**** Material for the task

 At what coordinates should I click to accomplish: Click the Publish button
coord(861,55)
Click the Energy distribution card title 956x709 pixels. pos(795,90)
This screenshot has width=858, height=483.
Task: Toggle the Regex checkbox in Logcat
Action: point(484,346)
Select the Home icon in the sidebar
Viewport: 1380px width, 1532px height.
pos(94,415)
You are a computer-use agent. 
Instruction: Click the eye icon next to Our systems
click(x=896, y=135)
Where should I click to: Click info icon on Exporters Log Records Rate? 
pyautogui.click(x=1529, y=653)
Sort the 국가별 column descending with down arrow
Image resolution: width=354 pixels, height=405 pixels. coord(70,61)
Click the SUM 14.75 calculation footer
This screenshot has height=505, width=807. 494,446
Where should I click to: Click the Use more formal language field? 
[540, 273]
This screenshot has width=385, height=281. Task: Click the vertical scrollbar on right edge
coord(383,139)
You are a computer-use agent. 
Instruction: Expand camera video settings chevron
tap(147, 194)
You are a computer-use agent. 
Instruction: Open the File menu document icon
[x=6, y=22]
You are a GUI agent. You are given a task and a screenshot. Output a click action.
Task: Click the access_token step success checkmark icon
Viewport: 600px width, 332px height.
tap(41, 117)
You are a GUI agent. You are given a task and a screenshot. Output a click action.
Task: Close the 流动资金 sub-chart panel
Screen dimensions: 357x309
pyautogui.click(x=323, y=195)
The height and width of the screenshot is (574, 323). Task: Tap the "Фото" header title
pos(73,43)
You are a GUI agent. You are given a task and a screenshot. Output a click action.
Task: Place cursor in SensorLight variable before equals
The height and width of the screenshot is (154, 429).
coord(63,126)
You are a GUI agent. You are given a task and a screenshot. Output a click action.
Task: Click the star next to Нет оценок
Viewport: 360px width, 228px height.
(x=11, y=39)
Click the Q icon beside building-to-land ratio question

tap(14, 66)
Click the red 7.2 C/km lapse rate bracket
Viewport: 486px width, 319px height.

********

Exercise task |
Count the lines in the entries above that contain the string "pixels". Reply with the number alone.

Correct response |
2